Unsuccessful parody defense in Louis Vuitton counterfeiting case
Trendy Taiwanese fashion brand MF BY GCDC has been sued for infringement by Louis Vuitton after launching a clothing line with a design similar to the Louis Vuitton LV logo. After the prosecutor’s investigation, the designer and the legal representative of MF BY GCDC were both charged with violating Taiwan’s trademark law.
During the investigation phase, both the designer and the legal representative denied having infringed on the LV brand or intended to copy the iconic brand. They instead claimed that their products were a parody and that their own ideas and designs were used; thus, these products were their own creations rather than counterfeits. However, the prosecutor did not accept this and pointed out that MF BY GCDC products would cause consumer confusion, and therefore alleged that the designer and the legal representative had indeed violated Taiwan’s trademark law.
MF BY GCDC introduced themselves as being “on the streets since 2015” and explained that their designs are pirate art, using parody to create their own brand spirit. This case is now awaiting trial in the criminal court.

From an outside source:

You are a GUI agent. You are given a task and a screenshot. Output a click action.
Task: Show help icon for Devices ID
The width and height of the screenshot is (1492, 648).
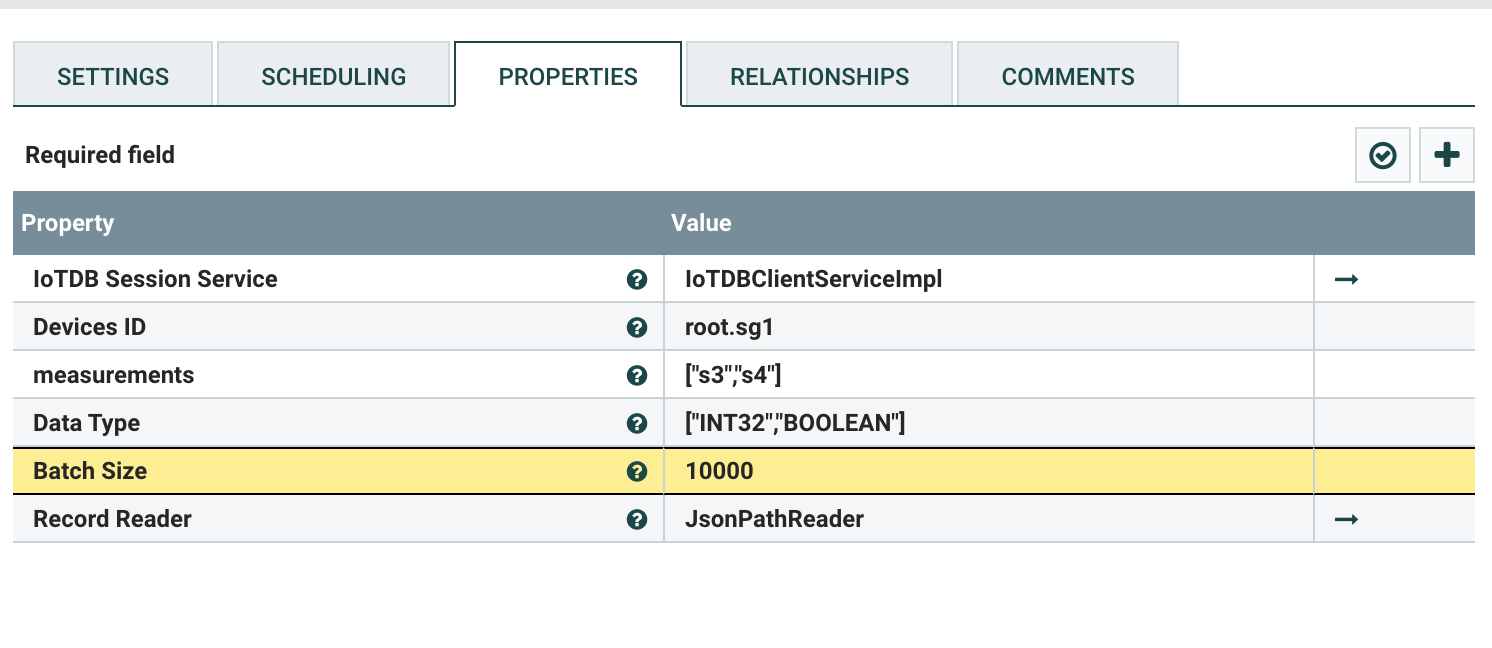(x=636, y=327)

In Taiwan, the trademark law stipulates criminal liability as follows:
- Any person who uses a mark similar to a registered mark and which is used on or with goods or services identical or similar to those identified by the registered mark (and therefore creates a risk of confusion among the consumers concerned) is subject to a penalty. imprisonment not exceeding three years and/or a fine not exceeding NT$200,000.
- Is liable to imprisonment for up to one year and/or a fine not exceeding NT$50,000.
In cases brought several years ago by the owner of the famous luxury fashion brand CHANEL, the defendant was selling a bag with a weeping double C logo, which was similar to CHANEL’s mark. The court said in the first instance that if no confusion is caused among consumers, the criminal penalties will not apply. The court further stated that after examining the bags (including the exterior and interior designs and the packaging of the bags used by the store), the court could not determine with certainty that the affected consumers would be led to believe that the bag was from or related to CHANEL. Accordingly, the defendant was acquitted at first instance.
The defendant was however convicted on appeal at second instance. The judge said the parody must be humorous, ironic or critical, and must maintain and contain the contradictory characteristics of the original and the non-original. The court also had to balance the public interest in “not causing confusion” against “freedom of expression”. The court declared that the bag sold by the defendant had no aforementioned value and therefore no protection was afforded to it.
In another case brought by Hermès, the defendant sold a bag on which was affixed a photo of Birkin bags. He also changed the Hermès logo to a banana and replaced the Hermès brand with the word banana. He claimed that the drawing was humorous, but was nonetheless charged by the prosecutor for violating Taiwan’s trademark law. During the criminal trial, the accused admitted his guilt and reached an agreement with Hermès. As a result, he was sentenced to three months in prison, which could have been commuted to a fine.
In Taiwan, there have been very few cases of parody, so the evolution of the dispute between MF BY GCDC and Louis Vuitton deserves special attention.